If we change the term $(\frac{1}{2}\frac{f^2}{g}\frac{dg}{ds}+3f\frac{df}{ds})^2g$ in the numerator to $(\frac{1}{2}\frac{f^2}{g}\frac{dg}{ds}+\alpha f\frac{df}{ds})^2g$ for any $\alpha\in (-\infty,\frac{3}{2}),$ then a valid bound would be $$\sup_{\epsilon\in(0,\frac{1}{2\pi}),\rho\in\mathbb{R}^+}\min(\frac{(1-\sqrt{2\pi\epsilon})^6}{(1+\sqrt{2\pi\epsilon})^4}kv,\frac{\delta}{\rho+1},\sqrt{\frac{2\delta\rho\epsilon kv}{\pi}}),$$ where $\delta=min(\frac{3}{2}-\alpha,1).$
On the other hand, for $f$ very close to a constant function, in the sense that $\sup_{x\in[0,2\pi]} |\frac{df}{ds}|^2(x)<\mu$, where $\mu$ is some small constant only depends on $v$, a valid bound would be $$\min(\frac{(1-2\pi\sqrt{\frac{\mu}{v}})^6}{(1+2\pi\sqrt{\frac{\mu}{v}})^4}kv,1)-10\frac{(1+2\pi\sqrt{\frac{\mu}{v}})^2}{(1-2\pi\sqrt{\frac{\mu}{v}})^4}\frac{\mu}{v}.$$ Notice that for $\mu$ small enough, the above bound is always positive.
I think this inequality might not be true.

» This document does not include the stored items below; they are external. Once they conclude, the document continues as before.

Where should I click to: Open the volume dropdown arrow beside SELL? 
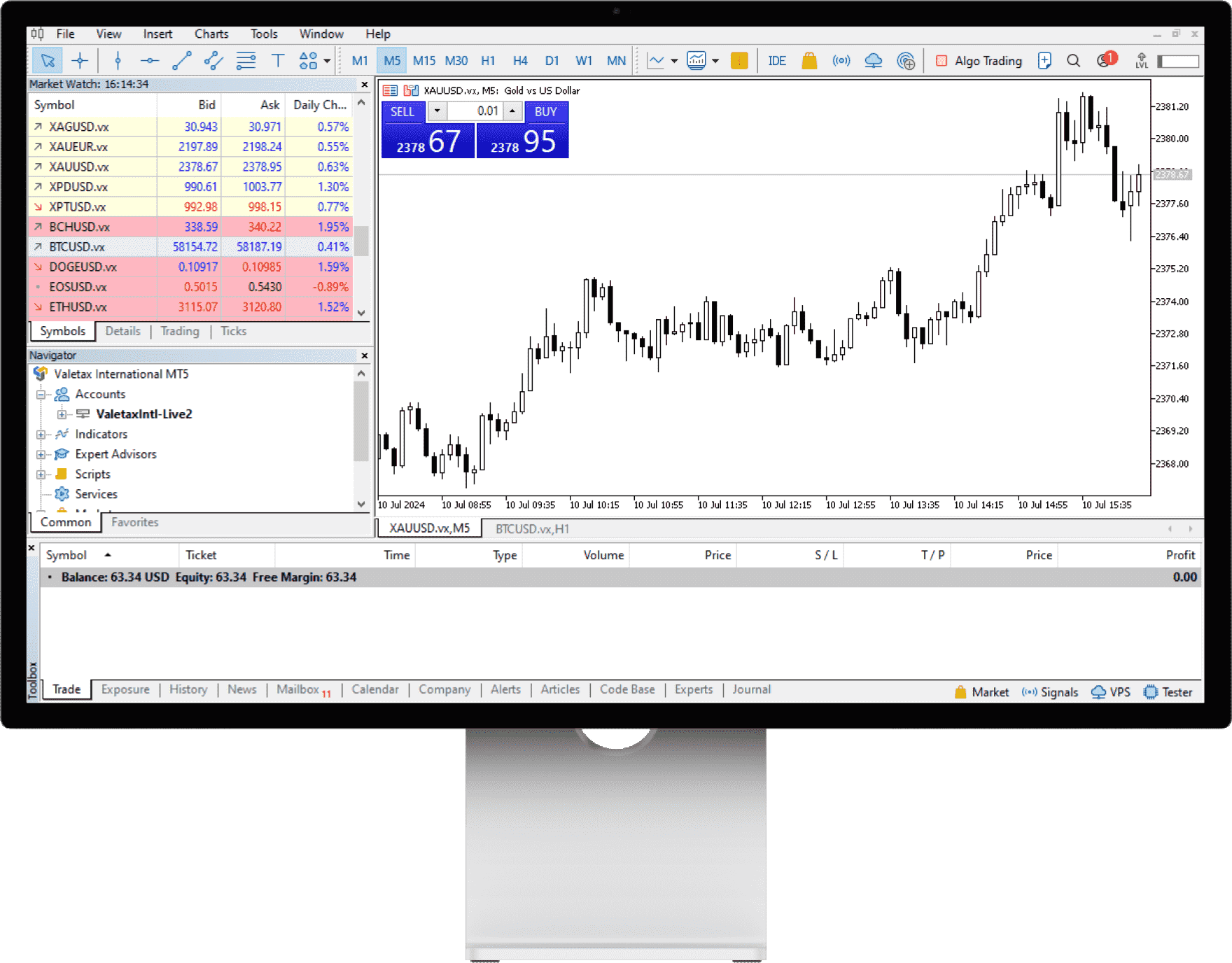[437, 111]
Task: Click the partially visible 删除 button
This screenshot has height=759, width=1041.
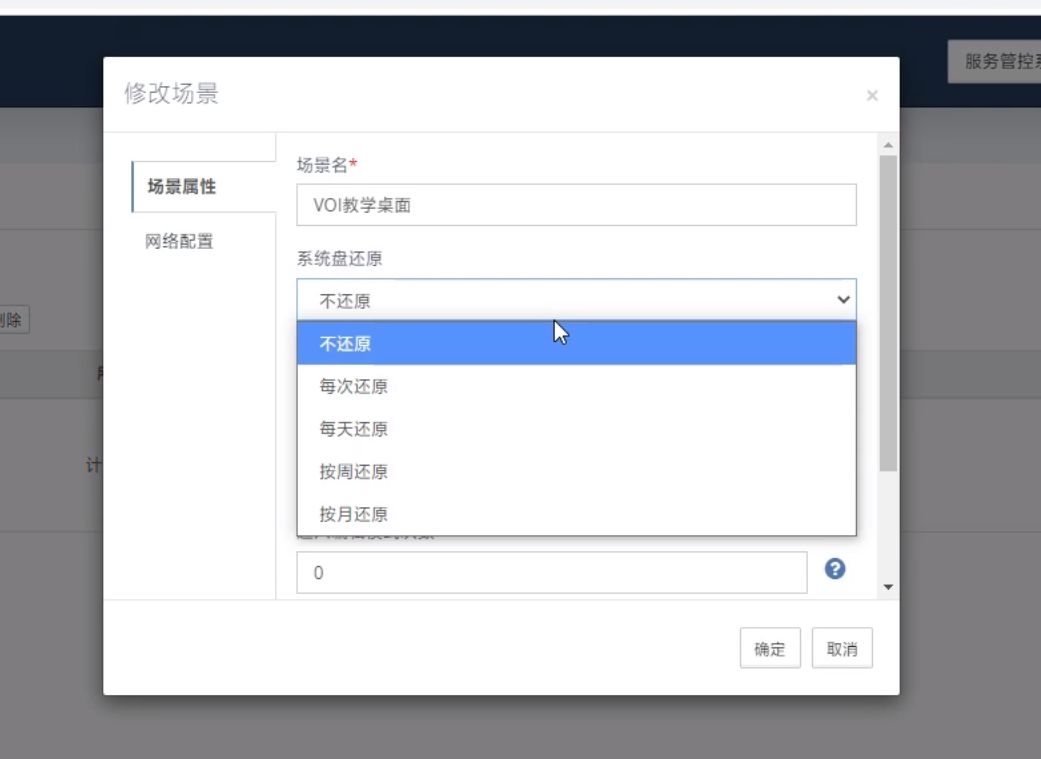Action: [x=14, y=320]
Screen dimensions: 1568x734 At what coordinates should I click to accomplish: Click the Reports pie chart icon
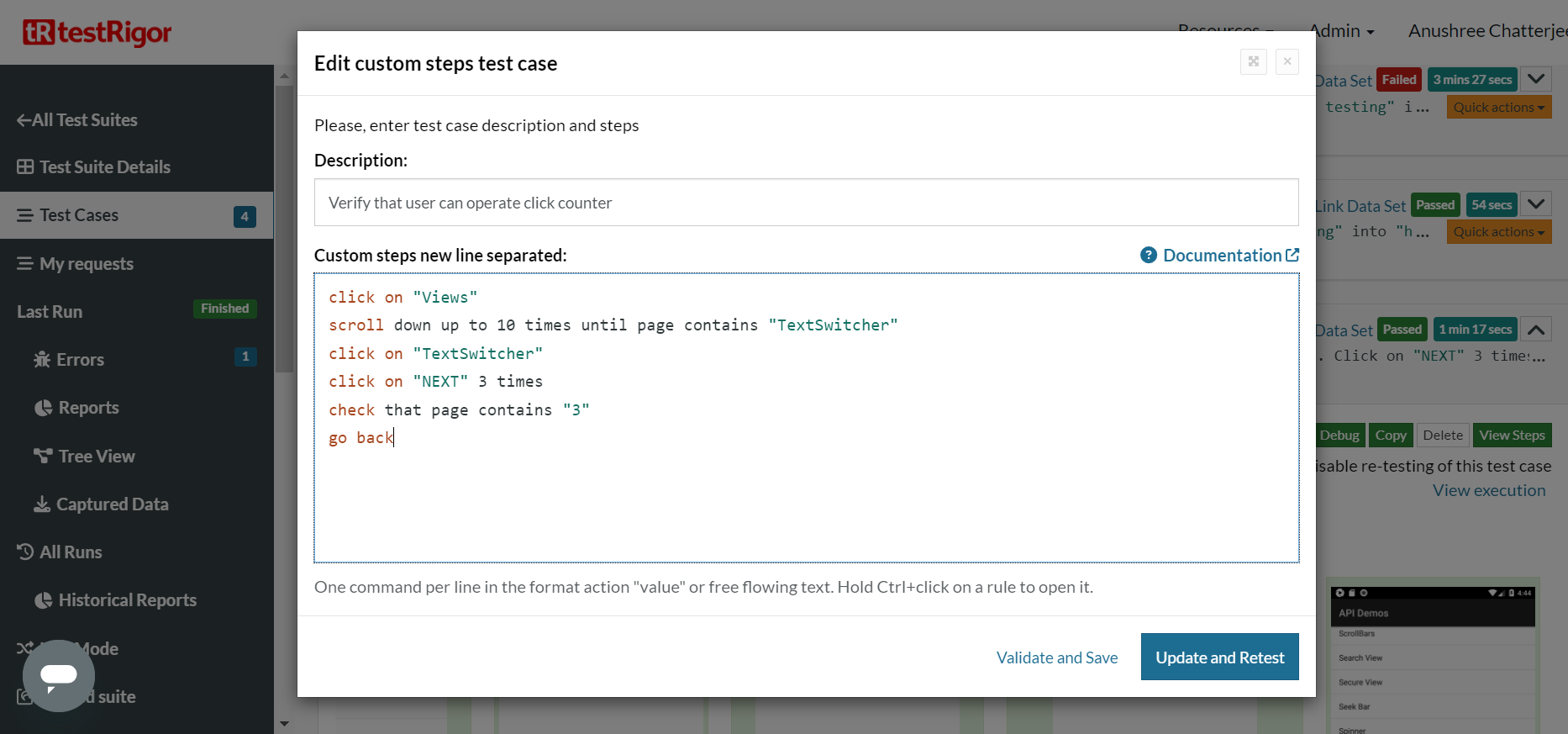point(43,408)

First take $g = f^{-6}$ and $kv = 1$. Then the first term in the numerator vanishes, so we are left with $$\int_0^{2\pi} v\left(-\frac{1}{v} f^{-3} + \frac{d^2 f}{ds^2}\right)^2 + 1 ds \geq \int_0^{2\pi} f^{-2} + v\left(\frac{df}{ds}\right)^2 ds.$$ Then we can take say $f = 1 + 0.5\cos s$. This ensures that the integral of $(df/ds)^2$ and $(d^2 f / ds^2)^2$ are the same, so the inequality becomes $$\int_0^{2\pi} \frac{1}{v}f^6 -2f^{-3}\frac{d^2 f}{ds^2} + 1 ds \geq \int_0^{2\pi} f^{-2} ds.$$ You can check that $$ \int_0^{2\pi} f^{-3}\frac{d^2 f}{ds^2} ds = 3\int_0^{2\pi} f^{-4} \left(\frac{d f}{ds}\right)^2 ds \geq 0.$$ On the other hand, by C-S we have $$\int_0^{2\pi} f^{-2} ds > 2\pi.$$ So when $v \to \infty$, the inequality cannot hold.